The cleverly named Google Art Camera represents a massive advance in the art of digital preservation. The robotic system is capable of capturing gigapixel images that take in every intricate detail on a painting. Every brush stroke is viewable in high resolution.
This isn't necessarily new; digital art preservation has taken place for some time now. The real breakthrough with Google's system—aside from the incredible level of detail it can capture—is the speed and ease at which it operates.
Google could capture about 200 pieces of artwork in five years using older methods. With the Art Camera, the company has archived more than 1,000 images in just a few months. The device can cover a one-meter by one-meter canvas in about 30 minutes; previous technology would have required a full day to cover that much canvas.

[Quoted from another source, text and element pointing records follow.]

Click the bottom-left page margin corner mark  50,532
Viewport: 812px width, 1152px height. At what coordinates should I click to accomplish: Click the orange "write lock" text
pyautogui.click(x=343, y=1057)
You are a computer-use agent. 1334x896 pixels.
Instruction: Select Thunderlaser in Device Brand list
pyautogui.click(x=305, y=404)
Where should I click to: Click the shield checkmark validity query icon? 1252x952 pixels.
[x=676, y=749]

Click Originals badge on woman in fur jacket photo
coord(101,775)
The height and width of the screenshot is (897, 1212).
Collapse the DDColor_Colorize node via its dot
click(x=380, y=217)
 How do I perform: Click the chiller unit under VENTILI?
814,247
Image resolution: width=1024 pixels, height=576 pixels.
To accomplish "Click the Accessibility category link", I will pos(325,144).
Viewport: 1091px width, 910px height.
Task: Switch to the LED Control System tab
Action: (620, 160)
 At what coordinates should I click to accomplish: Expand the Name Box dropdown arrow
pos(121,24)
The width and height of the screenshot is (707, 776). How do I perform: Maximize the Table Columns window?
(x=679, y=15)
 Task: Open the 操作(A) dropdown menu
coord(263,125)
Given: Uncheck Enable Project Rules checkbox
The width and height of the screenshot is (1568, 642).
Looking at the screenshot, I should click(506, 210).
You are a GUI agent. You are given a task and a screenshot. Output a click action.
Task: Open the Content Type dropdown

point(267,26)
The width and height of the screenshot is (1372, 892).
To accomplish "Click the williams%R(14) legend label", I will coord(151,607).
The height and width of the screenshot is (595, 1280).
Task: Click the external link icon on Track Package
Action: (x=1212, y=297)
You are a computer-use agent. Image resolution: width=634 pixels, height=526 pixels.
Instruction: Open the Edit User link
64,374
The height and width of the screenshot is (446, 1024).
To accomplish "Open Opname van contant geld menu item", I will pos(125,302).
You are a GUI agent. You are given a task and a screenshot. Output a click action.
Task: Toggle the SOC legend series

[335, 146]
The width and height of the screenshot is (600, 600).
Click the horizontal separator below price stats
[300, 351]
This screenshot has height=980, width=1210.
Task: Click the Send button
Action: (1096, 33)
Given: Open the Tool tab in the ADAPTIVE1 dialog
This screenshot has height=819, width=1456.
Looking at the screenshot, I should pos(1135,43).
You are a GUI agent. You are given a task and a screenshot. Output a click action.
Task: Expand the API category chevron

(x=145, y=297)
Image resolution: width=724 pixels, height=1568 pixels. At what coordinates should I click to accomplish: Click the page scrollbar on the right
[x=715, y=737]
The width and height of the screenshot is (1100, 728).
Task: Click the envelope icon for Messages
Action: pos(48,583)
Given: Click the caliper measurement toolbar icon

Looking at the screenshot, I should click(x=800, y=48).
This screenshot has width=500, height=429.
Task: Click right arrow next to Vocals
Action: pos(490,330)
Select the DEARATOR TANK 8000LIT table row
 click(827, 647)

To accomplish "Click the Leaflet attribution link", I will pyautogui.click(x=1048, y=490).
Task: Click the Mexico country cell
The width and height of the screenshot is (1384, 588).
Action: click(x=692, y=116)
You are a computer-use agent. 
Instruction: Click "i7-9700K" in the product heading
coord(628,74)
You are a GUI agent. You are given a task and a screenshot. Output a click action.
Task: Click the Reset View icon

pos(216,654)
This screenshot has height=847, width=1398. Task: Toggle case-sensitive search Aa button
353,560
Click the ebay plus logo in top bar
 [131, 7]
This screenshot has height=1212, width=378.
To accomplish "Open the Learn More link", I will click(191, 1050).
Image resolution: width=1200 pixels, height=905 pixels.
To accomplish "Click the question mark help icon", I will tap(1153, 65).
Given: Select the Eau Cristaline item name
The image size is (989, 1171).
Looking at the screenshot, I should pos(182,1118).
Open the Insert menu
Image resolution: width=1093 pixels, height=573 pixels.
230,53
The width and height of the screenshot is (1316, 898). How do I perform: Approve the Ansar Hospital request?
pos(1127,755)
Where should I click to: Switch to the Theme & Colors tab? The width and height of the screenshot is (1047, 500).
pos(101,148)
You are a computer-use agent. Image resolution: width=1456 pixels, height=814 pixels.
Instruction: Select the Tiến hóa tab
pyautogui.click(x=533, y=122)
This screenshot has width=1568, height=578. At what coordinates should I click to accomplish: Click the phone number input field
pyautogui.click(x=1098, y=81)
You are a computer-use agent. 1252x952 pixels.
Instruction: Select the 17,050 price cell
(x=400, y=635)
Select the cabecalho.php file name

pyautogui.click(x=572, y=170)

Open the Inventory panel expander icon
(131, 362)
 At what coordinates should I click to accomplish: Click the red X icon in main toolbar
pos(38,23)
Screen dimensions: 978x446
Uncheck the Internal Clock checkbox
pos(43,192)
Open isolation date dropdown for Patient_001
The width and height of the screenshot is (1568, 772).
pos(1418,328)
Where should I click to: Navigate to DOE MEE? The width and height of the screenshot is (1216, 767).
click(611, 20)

The system is essentially automatic, with no technician required to operate it. The Art Camera can be placed in front of an image, and it will measure the distance of the artwork using high frequency sonar and laser detection. It scans the painting, focusing on each brush stroke, and takes hundreds of high resolution close-ups that are later stitched together into a single image.
Google will make the Art Camera, of which it's building 20, available to museums for free so they can create digital archives of their work—and Google can display it on its online Cultural Institute. Some museums have already taken Google up on its offer, and the Culture Institute currently holds artwork from the likes of Vincent Van Gogh, Georgia O'Keeffe, and Claude Monet.